_Instructions for the task:_
Format every line of the records below as a JSON list of strings, with one string per line and blank lines omitted.
════════
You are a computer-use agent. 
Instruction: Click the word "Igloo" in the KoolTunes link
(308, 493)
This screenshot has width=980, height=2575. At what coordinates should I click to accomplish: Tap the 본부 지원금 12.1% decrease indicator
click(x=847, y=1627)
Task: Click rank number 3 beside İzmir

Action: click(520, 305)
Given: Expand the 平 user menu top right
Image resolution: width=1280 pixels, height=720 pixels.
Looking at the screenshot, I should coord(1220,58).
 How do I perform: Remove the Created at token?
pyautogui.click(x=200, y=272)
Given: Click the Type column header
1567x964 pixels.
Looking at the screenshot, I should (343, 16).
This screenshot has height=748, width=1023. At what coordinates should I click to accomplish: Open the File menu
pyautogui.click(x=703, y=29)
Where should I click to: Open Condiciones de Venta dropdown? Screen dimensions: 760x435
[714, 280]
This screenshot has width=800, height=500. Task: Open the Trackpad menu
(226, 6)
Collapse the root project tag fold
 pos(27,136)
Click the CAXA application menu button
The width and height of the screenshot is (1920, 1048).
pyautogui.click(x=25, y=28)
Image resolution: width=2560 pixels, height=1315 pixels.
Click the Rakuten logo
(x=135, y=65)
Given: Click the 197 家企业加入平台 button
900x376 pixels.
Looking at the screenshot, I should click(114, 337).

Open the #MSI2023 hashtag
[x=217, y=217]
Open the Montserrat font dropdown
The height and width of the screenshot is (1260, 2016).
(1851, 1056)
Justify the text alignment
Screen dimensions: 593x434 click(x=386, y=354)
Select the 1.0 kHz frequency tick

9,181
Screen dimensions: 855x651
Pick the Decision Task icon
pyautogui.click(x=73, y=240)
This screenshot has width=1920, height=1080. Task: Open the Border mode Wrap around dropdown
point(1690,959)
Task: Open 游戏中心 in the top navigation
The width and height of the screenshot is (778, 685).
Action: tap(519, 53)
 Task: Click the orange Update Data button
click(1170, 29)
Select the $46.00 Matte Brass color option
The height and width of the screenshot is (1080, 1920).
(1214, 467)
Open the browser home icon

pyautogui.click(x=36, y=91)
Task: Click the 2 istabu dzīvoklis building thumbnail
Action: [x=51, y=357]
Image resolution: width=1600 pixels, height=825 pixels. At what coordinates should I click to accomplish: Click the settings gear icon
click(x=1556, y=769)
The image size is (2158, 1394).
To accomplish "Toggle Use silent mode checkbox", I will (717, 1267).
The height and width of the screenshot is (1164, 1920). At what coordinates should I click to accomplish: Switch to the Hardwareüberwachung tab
════════
_Solution to the exercise:_
[
  "You are a computer-use agent. ",
  "Instruction: Click the word \"Igloo\" in the KoolTunes link",
  "(308, 493)",
  "This screenshot has width=980, height=2575. At what coordinates should I click to accomplish: Tap the 본부 지원금 12.1% decrease indicator",
  "click(x=847, y=1627)",
  "Task: Click rank number 3 beside İzmir",
  "Action: click(520, 305)",
  "Given: Expand the 平 user menu top right",
  "Image resolution: width=1280 pixels, height=720 pixels.",
  "Looking at the screenshot, I should coord(1220,58).",
  " How do I perform: Remove the Created at token?",
  "pyautogui.click(x=200, y=272)",
  "Given: Click the Type column header",
  "1567x964 pixels.",
  "Looking at the screenshot, I should (343, 16).",
  "This screenshot has height=748, width=1023. At what coordinates should I click to accomplish: Open the File menu",
  "pyautogui.click(x=703, y=29)",
  "Where should I click to: Open Condiciones de Venta dropdown? Screen dimensions: 760x435",
  "[714, 280]",
  "This screenshot has width=800, height=500. Task: Open the Trackpad menu",
  "(226, 6)",
  "Collapse the root project tag fold",
  " pos(27,136)",
  "Click the CAXA application menu button",
  "The width and height of the screenshot is (1920, 1048).",
  "pyautogui.click(x=25, y=28)",
  "Image resolution: width=2560 pixels, height=1315 pixels.",
  "Click the Rakuten logo",
  "(x=135, y=65)",
  "Given: Click the 197 家企业加入平台 button",
  "900x376 pixels.",
  "Looking at the screenshot, I should click(114, 337).",
  "Open the #MSI2023 hashtag",
  "[x=217, y=217]",
  "Open the Montserrat font dropdown",
  "The height and width of the screenshot is (1260, 2016).",
  "(1851, 1056)",
  "Justify the text alignment",
  "Screen dimensions: 593x434 click(x=386, y=354)",
  "Select the 1.0 kHz frequency tick",
  "9,181",
  "Screen dimensions: 855x651",
  "Pick the Decision Task icon",
  "pyautogui.click(x=73, y=240)",
  "This screenshot has width=1920, height=1080. Task: Open the Border mode Wrap around dropdown",
  "point(1690,959)",
  "Task: Open 游戏中心 in the top navigation",
  "The width and height of the screenshot is (778, 685).",
  "Action: tap(519, 53)",
  " Task: Click the orange Update Data button",
  "click(1170, 29)",
  "Select the $46.00 Matte Brass color option",
  "The height and width of the screenshot is (1080, 1920).",
  "(1214, 467)",
  "Open the browser home icon",
  "pyautogui.click(x=36, y=91)",
  "Task: Click the 2 istabu dzīvoklis building thumbnail",
  "Action: [x=51, y=357]",
  "Image resolution: width=1600 pixels, height=825 pixels. At what coordinates should I click to accomplish: Click the settings gear icon",
  "click(x=1556, y=769)",
  "The image size is (2158, 1394).",
  "To accomplish \"Toggle Use silent mode checkbox\", I will (717, 1267).",
  "The height and width of the screenshot is (1164, 1920). At what coordinates should I click to accomplish: Switch to the Hardwareüberwachung tab"
]